I myself have long been critical of anti-spam and "family" filters, most of which are ineffective at best, and brain-dead
at worst. One filter I evaluated stopped the users' PC when the word "bomb" was encountered, supposedly to stop children from
using the Internet to learn how to make bombs. Unfortunately, this also stopped students from researching the Unabomber or
other legitimate topics. Dumb.
Graham's new method, by contrast, is an intelligent application of the science of probability theory. In his latest iteration,
his filter correctly flags 99.5 percent of spam, with 0.0 percent "false positives."
False positives are important, personal messages that anti-spam efforts incorrectly filter out. This is a huge problem for
ordinary methods. As Graham explains, "For most users, missing legitimate email is an order of magnitude worse than receiving
spams, so a filter that yields false positives is like an acne cure that carries a risk of death to the patient."
Like many anti-spam crusaders, Graham himself started with an ordinary filter approach, looking for specific "bad words."
This initially showed some promise. Simply filtering out all e-mails that contain the word "click," he says, correctly eliminates
79.7 percent of spam messages, while wrongly trashing only 1.2 percent of legitimate mail.
Those success rates, however, quickly degrade as more and more words are added to the "bad" list. This makes the crude filtering
approach unusable.
The solution, Graham found, was to expand the technique in a statistically sophisticated way. Because all spam is trying
to hype something, certain words have a high probability of indicating a spam message. Other words almost never appear in
spam.
Words such as "though" and "apparently," for example, increase the probability that a message is legitimate, because spam
isn't big on subtlety.
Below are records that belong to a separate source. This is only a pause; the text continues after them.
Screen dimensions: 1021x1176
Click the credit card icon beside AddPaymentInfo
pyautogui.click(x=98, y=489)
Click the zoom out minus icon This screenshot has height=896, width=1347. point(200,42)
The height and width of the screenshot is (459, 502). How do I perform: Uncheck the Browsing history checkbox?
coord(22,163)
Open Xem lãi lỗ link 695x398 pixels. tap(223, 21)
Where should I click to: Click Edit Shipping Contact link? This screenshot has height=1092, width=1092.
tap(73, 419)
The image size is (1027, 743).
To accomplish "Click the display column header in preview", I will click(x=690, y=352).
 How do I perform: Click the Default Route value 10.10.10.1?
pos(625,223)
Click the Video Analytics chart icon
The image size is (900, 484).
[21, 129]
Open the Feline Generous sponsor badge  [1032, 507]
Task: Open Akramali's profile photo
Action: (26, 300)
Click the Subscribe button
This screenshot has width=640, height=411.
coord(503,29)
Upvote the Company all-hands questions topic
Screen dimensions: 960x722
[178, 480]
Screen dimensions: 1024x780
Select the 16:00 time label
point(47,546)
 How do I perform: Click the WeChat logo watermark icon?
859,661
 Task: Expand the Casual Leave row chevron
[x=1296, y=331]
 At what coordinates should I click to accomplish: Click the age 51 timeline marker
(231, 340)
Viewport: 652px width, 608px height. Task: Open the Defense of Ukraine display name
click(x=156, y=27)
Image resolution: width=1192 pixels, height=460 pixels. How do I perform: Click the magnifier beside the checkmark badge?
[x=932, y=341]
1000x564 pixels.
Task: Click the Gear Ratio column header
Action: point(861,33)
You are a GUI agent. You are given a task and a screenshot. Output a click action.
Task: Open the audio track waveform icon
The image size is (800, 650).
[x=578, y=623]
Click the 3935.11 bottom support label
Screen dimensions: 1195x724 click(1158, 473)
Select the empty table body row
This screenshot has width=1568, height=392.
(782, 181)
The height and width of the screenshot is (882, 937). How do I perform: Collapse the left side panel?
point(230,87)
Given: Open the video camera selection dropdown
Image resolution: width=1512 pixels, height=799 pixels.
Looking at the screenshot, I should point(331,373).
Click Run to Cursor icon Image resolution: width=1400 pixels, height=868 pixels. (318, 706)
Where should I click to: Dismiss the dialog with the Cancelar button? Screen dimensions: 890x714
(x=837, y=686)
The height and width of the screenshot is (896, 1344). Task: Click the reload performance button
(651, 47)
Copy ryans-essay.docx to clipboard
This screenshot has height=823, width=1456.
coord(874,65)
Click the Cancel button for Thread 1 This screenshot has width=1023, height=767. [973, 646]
At the same time, a genuine message isn't rejected simply because it uses a single instance of a term
that might also appear in an adult-oriented spam message.
Instead of mere "dumb" filtering, Graham's elegant method analyzes the 15 "most interesting" words in each message. Through
a technique known as Bayesian analysis, the weights of these 15 words are then used to compute the probability that a message
is spam. This analysis is where his 99.5 percent accuracy rate comes from.
To get the weights, Graham ran the analysis on 4,000 spam messages and 4,000 legitimate ones. Statistically, this may not
seem like many, but it's proved to be very significant.
Graham proposes that his research be used to create a "seed filter" that would become part of users' e-mail programs. Users
would also be equipped with two Delete commands. One would be the regular Delete key, for genuine messages, while the other
would be a Delete-As-Spam key, to be used when deleting spam messages. After a short time, each user would have an even more
accurate filter, and spammers wouldn't have a single seed file that they could easily figure out a way to work around.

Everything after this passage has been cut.